Set down every line from the one with "The height and" to the end of the entries, both ends included, exactly as it reads and without pictures.

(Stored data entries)
[Start of section]
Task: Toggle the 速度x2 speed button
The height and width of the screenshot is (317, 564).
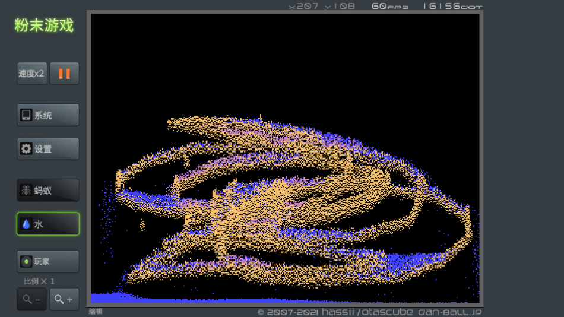Action: tap(31, 74)
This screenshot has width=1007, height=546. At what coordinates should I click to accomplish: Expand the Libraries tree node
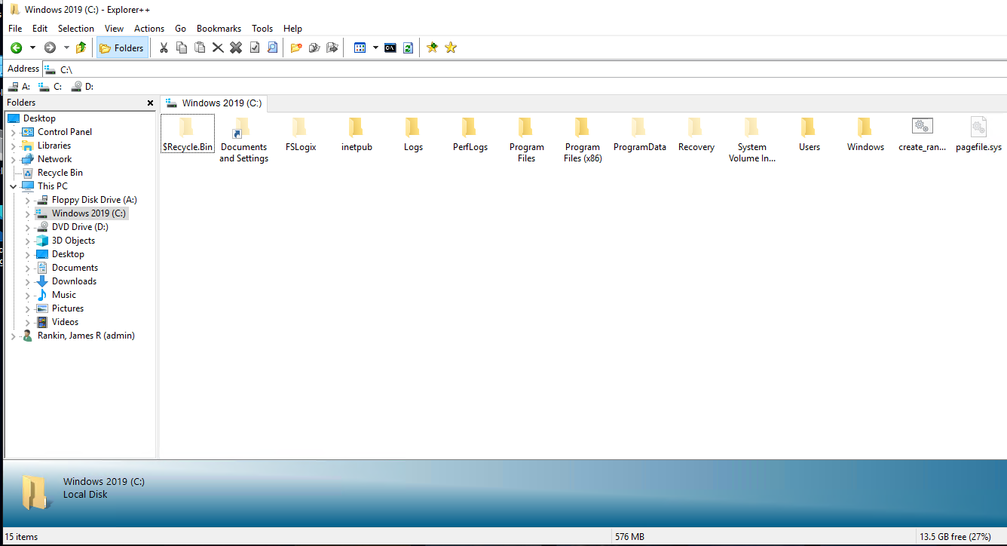pyautogui.click(x=14, y=146)
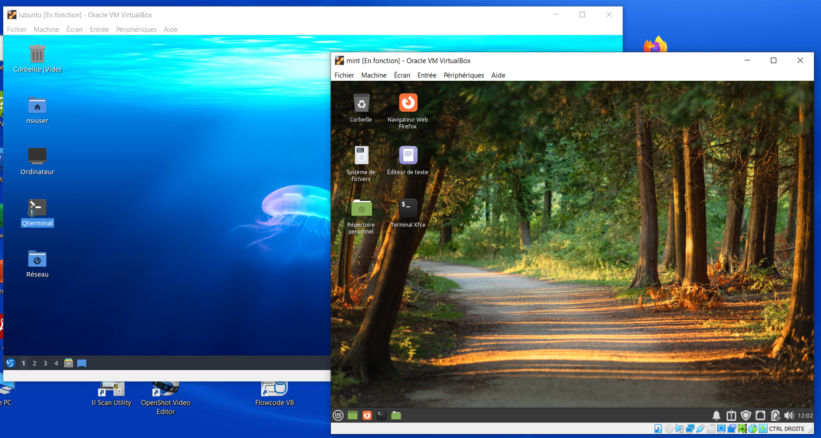Image resolution: width=821 pixels, height=438 pixels.
Task: Click the volume speaker icon in the mint panel
Action: pyautogui.click(x=789, y=415)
[End of section]
_Solution to this exercise_.
The height and width of the screenshot is (317, 564).
Action: tap(31, 74)
This screenshot has width=1007, height=546. At what coordinates should I click to accomplish: Expand the Libraries tree node
pyautogui.click(x=14, y=146)
Image resolution: width=821 pixels, height=438 pixels.
Task: Click the volume speaker icon in the mint panel
Action: pyautogui.click(x=789, y=415)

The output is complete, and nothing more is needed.